- **Directives**
1. For each statement below, state whether it agrees with the linked-list page, answering yes or no and quoting the deciding words of the page exactly.
(a) The child pointer always points to a separate doubly linked list.
(b) The head of the first level of the list is given.
(c) The described solution merges sub children together with the child when it meets a node with a child.
2. What output does the linked-list page give for its worked input?
3. Transcribe the linked-list page from "We should return" up to and including "be merged later)".

430. Flatten a Multilevel Doubly Linked List

2019/10/17 Leetcode

430. Flatten a Multilevel Doubly Linked List

You are given a doubly linked list which in addition to the next and previous pointers, it could have a child pointer, which may or may not point to a separate doubly linked list. These child lists may have one or more children of their own, and so on, to produce a multilevel data structure, as shown in the example below.

Flatten the list so that all the nodes appear in a single-level, doubly linked list. You are given the head of the first level of the list.

 

Example:

Input:
 1---2---3---4---5---6--NULL
         |
         7---8---9---10--NULL
             |
             11--12--NULL

Output:
1-2-3-7-8-11-12-9-10-4-5-6-NULL

 

Explanation for the above example:

Given the following multilevel doubly linked list:

 

We should return the following flattened doubly linked list:

Solution

When meet a node with child, merge child to main list(ignoring sub child, because that will be merged later)

/*
// Definition for a Node.

- **Entries shown**
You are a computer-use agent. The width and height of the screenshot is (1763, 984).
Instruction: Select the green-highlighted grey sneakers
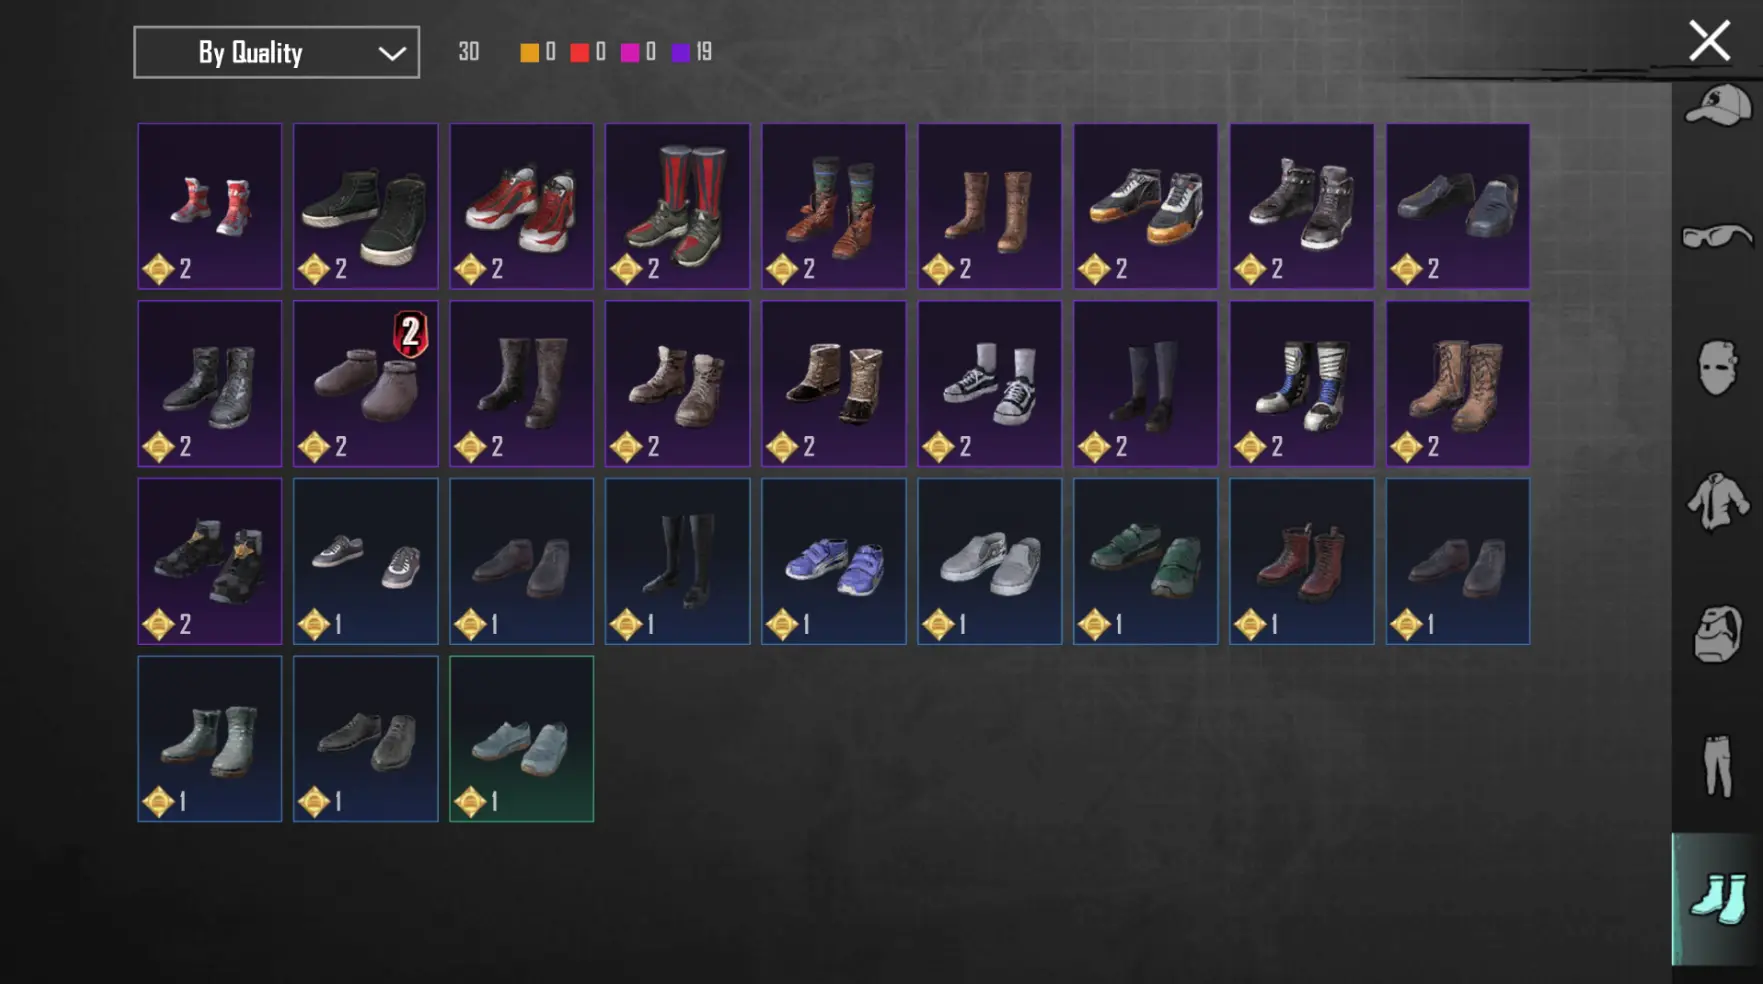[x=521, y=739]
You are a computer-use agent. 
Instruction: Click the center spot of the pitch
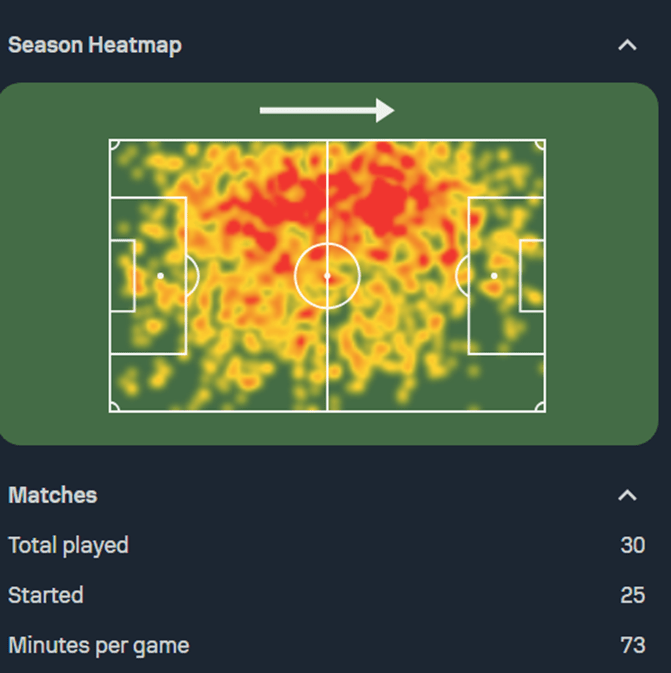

- **Answers provided**
1.
(a) No: "which may or may not point to a separate doubly linked list"
(b) Yes: "You are given the head of the first level of the list."
(c) No: "ignoring sub child, because that will be merged later"

2. 1-2-3-7-8-11-12-9-10-4-5-6-NULL

3.
We should return the following flattened doubly linked list:

Solution

When meet a node with child, merge child to main list(ignoring sub child, because that will be merged later)